- _Action item_: Stop after the line containing "Task: Click the minutes"; retype every line of the data before it exactly, starting from the first.

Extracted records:
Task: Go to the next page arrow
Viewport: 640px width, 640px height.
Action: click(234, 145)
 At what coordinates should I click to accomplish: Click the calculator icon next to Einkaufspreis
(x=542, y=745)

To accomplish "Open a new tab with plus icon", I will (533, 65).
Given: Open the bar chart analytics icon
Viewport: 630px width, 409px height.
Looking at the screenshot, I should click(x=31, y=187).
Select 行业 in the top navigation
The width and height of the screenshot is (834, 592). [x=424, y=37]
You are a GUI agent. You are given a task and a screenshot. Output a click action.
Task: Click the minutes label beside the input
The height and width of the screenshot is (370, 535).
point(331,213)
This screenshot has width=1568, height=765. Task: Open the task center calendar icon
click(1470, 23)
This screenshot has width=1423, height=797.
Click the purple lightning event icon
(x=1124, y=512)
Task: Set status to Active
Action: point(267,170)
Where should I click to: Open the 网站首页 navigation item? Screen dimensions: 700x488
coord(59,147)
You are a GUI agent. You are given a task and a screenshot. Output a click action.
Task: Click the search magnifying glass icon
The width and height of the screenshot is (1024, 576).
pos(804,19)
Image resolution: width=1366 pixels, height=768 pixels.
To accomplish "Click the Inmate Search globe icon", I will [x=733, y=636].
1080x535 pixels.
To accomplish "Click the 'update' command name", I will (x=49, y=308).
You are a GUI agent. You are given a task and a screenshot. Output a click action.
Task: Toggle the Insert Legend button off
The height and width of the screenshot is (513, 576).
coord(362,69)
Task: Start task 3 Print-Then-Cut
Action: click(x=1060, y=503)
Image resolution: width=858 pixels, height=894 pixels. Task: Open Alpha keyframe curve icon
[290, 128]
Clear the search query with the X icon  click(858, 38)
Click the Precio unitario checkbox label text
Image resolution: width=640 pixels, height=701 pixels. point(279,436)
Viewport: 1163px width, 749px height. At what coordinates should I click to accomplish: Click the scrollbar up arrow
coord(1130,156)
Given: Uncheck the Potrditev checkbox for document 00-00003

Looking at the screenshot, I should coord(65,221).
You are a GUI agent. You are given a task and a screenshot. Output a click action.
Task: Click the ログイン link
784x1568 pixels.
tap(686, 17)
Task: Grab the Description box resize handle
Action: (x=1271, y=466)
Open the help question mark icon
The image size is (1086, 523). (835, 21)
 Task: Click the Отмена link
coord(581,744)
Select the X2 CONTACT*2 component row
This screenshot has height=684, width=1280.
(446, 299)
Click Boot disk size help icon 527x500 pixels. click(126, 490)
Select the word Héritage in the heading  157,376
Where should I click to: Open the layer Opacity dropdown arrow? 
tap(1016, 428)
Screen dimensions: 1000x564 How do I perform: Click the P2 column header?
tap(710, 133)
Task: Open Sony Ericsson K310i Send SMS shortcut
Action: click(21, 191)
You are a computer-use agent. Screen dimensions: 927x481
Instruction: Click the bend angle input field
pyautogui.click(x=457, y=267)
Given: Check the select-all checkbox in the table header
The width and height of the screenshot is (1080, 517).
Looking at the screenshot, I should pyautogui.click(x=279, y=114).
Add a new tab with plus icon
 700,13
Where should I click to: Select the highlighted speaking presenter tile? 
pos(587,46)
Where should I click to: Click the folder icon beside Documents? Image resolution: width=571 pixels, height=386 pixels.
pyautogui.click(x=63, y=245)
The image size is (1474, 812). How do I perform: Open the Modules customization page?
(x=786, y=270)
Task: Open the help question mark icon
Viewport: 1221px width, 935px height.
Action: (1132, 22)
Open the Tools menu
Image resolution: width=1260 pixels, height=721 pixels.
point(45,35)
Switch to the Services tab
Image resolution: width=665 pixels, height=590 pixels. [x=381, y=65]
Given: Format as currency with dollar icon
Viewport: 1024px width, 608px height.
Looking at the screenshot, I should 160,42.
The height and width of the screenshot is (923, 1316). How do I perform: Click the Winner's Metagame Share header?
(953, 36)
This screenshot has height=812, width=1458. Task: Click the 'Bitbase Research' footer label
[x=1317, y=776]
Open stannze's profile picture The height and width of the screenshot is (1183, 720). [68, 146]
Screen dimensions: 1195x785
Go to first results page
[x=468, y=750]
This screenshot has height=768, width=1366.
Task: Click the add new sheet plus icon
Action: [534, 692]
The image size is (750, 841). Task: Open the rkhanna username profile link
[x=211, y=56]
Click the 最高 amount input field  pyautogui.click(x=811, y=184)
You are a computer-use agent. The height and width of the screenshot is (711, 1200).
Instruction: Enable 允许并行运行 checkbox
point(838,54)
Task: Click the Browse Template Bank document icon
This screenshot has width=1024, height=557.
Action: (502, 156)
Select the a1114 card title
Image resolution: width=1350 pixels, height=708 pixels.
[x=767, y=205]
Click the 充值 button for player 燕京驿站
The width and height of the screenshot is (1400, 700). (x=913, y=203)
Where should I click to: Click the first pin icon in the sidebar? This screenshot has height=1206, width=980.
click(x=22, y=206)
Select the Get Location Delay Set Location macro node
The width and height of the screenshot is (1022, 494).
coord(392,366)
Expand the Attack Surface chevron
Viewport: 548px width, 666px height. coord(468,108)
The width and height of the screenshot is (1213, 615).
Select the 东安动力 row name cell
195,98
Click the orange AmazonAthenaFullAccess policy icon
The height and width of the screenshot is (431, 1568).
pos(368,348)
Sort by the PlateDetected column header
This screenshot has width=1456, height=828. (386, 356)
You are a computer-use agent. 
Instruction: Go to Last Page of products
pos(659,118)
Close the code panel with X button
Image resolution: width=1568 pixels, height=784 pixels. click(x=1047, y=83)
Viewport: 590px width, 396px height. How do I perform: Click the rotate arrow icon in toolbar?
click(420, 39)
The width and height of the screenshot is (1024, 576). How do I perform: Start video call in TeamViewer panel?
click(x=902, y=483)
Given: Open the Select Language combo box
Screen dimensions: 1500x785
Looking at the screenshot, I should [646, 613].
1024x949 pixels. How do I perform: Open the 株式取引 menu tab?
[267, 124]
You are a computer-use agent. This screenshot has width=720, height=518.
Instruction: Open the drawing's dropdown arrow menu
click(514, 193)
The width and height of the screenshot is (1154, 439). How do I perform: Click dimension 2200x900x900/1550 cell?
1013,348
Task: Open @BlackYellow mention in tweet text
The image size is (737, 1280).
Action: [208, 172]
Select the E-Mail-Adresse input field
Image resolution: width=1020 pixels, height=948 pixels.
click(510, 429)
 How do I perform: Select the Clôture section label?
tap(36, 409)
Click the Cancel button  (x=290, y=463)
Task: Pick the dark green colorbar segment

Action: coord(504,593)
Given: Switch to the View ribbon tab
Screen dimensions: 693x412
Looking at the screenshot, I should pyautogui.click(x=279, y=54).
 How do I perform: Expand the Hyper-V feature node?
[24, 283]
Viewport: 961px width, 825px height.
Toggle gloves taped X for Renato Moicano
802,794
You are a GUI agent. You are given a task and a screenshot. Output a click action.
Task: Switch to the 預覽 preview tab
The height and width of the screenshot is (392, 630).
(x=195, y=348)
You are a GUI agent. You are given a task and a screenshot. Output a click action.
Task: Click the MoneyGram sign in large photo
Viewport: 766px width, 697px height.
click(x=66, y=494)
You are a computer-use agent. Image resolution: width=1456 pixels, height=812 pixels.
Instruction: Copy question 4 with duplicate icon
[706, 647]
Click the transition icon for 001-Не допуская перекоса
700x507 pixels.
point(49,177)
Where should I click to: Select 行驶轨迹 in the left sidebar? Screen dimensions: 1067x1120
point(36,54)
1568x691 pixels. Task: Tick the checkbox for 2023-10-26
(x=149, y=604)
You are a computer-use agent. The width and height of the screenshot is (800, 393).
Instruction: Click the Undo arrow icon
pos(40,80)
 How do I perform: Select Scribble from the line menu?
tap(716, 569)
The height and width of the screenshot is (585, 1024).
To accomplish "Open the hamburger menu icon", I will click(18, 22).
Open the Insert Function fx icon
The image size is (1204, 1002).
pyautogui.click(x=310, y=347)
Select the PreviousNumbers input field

- _Task answer_:
Task: Go to the next page arrow
Viewport: 640px width, 640px height.
Action: click(234, 145)
 At what coordinates should I click to accomplish: Click the calculator icon next to Einkaufspreis
(x=542, y=745)

To accomplish "Open a new tab with plus icon", I will (533, 65).
Given: Open the bar chart analytics icon
Viewport: 630px width, 409px height.
Looking at the screenshot, I should click(x=31, y=187).
Select 行业 in the top navigation
The width and height of the screenshot is (834, 592). [x=424, y=37]
You are a GUI agent. You are given a task and a screenshot. Output a click action.
Task: Click the minutes label beside the input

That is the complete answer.